Find the locus of the centres of circles tangent to two fixed circles.
From my initial observations, I strongly think that the locus may be part of a hyperbola or some other conic? (because the distances from the centre to the centres of the other two circles must have like some sort of a constant difference?)
What does everyone else think? Is there an elementary way to prove that this is indeed the locus? If this is indeed a hyperbola, is there any relationship with the asymptotes? What is the angle between them?
Thanks for all your responses!
There are multiple cases. Let's first consider the case where the fixed circles and the moving circle are in each other's exteriors.
Let the fixed circles have radii $a$ and $b$ and the changing circle have radius $r$.
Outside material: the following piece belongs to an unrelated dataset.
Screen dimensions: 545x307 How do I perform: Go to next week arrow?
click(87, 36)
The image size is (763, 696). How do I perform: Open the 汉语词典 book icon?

If that changing circle is tangent to both fixed circles, the center of the changing circle is at distance $a+r$ from one fixed center and $b+r$ from the other fixed center. That means the difference of the distances of the changing center from the fixed centers is
$$(a+r)-(b+r)=a-b$$
which is a constant. Thus the locus of the changing center is one branch of a hyperbola if $a\ne b$, or the perpendicular bisector of the line segment between the two fixed centers if $a=b$.
If the locus is a hyperbola (as in the usual case $a\ne b$), you can discover other facts about the locus by rotating and translating the situation onto a Cartesian coordinate system. If the distance between the fixed centers is $2d$ then place the origin at the midpoint between the fixed centers and the centers at the points $(d,0)$ and $(-d,0)$. The hyperbola is defined by the difference $a-b$. Now find the equation of this hyperbola in the standard form
$$\frac{x^2}{A^2}-\frac{y^2}{B^2}=1$$
The usual analytic-geometry methods will answer your other questions about the asymptotes. Can you finish from here?
Now let's consider the case where one of the fixed circles is inside the other. The moving circle must be outside the inner circle and inside the outer circle, between the two circles.
If $a$ is the radius of the outer fixed circle and $b$ is the radius of the inside fixed circle, the distances of the moving center are then $a-r$ and $b+r$. We therefore get that the sum of the distances is the constant $a+b$ and the locus of that moving center is thus an ellipse (if the two fixed centers are distinct) or a circle (if the two fixed centers are the same point).
Then clearly there is no asymptote and your other questions are moot.
For completeness, you should also consider the cases where the fixed circles are exterior to each other but the moving circle includes one or both of the fixed circles, the fixed circles intersect twice (once is covered in one of the cases above) or are identical, and perhaps some other weird cases. I'll leave those to you.